(Record extracts Opens)

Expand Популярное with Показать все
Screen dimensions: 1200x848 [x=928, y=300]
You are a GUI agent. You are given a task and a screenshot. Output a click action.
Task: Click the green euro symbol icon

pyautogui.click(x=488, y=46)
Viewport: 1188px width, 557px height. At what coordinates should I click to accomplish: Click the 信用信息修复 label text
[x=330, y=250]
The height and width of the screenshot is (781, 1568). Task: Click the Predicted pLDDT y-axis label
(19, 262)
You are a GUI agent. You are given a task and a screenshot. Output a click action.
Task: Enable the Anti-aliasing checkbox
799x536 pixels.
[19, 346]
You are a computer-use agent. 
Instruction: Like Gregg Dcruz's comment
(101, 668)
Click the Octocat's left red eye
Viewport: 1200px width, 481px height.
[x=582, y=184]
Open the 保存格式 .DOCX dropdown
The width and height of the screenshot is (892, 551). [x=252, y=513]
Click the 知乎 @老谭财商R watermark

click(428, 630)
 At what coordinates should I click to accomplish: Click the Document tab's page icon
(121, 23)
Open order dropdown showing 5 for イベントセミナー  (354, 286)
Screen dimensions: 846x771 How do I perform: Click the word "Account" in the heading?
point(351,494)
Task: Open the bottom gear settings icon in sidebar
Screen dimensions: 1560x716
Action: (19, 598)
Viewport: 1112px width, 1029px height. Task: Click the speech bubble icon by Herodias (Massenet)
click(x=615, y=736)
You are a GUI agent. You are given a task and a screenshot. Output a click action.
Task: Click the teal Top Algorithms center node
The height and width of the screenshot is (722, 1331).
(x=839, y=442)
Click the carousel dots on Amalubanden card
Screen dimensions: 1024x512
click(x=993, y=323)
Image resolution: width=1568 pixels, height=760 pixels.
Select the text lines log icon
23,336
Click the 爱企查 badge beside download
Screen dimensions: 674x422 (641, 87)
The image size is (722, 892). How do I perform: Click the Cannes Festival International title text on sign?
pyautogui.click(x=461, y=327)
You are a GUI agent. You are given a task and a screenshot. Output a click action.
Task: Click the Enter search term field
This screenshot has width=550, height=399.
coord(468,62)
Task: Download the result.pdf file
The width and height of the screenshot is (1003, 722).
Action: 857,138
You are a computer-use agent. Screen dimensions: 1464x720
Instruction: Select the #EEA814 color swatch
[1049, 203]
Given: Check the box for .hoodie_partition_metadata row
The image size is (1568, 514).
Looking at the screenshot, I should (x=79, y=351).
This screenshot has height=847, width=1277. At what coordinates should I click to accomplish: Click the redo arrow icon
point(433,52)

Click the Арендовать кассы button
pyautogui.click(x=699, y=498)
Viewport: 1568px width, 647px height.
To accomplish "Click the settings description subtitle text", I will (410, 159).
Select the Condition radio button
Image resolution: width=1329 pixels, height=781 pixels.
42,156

(Record extracts Closes)

**What the task requires:**
Please transcribe all of the entries precisely.

**Answer section:**
Expand Популярное with Показать все
Screen dimensions: 1200x848 [x=928, y=300]
You are a GUI agent. You are given a task and a screenshot. Output a click action.
Task: Click the green euro symbol icon

pyautogui.click(x=488, y=46)
Viewport: 1188px width, 557px height. At what coordinates should I click to accomplish: Click the 信用信息修复 label text
[x=330, y=250]
The height and width of the screenshot is (781, 1568). Task: Click the Predicted pLDDT y-axis label
(19, 262)
You are a GUI agent. You are given a task and a screenshot. Output a click action.
Task: Enable the Anti-aliasing checkbox
799x536 pixels.
[19, 346]
You are a computer-use agent. 
Instruction: Like Gregg Dcruz's comment
(101, 668)
Click the Octocat's left red eye
Viewport: 1200px width, 481px height.
[x=582, y=184]
Open the 保存格式 .DOCX dropdown
The width and height of the screenshot is (892, 551). [x=252, y=513]
Click the 知乎 @老谭财商R watermark

click(428, 630)
 At what coordinates should I click to accomplish: Click the Document tab's page icon
(121, 23)
Open order dropdown showing 5 for イベントセミナー  (354, 286)
Screen dimensions: 846x771 How do I perform: Click the word "Account" in the heading?
point(351,494)
Task: Open the bottom gear settings icon in sidebar
Screen dimensions: 1560x716
Action: (19, 598)
Viewport: 1112px width, 1029px height. Task: Click the speech bubble icon by Herodias (Massenet)
click(x=615, y=736)
You are a GUI agent. You are given a task and a screenshot. Output a click action.
Task: Click the teal Top Algorithms center node
The height and width of the screenshot is (722, 1331).
(x=839, y=442)
Click the carousel dots on Amalubanden card
Screen dimensions: 1024x512
click(x=993, y=323)
Image resolution: width=1568 pixels, height=760 pixels.
Select the text lines log icon
23,336
Click the 爱企查 badge beside download
Screen dimensions: 674x422 (641, 87)
The image size is (722, 892). How do I perform: Click the Cannes Festival International title text on sign?
pyautogui.click(x=461, y=327)
You are a GUI agent. You are given a task and a screenshot. Output a click action.
Task: Click the Enter search term field
This screenshot has width=550, height=399.
coord(468,62)
Task: Download the result.pdf file
The width and height of the screenshot is (1003, 722).
Action: 857,138
You are a computer-use agent. Screen dimensions: 1464x720
Instruction: Select the #EEA814 color swatch
[1049, 203]
Given: Check the box for .hoodie_partition_metadata row
The image size is (1568, 514).
Looking at the screenshot, I should (x=79, y=351).
This screenshot has height=847, width=1277. At what coordinates should I click to accomplish: Click the redo arrow icon
point(433,52)

Click the Арендовать кассы button
pyautogui.click(x=699, y=498)
Viewport: 1568px width, 647px height.
To accomplish "Click the settings description subtitle text", I will (410, 159).
Select the Condition radio button
Image resolution: width=1329 pixels, height=781 pixels.
42,156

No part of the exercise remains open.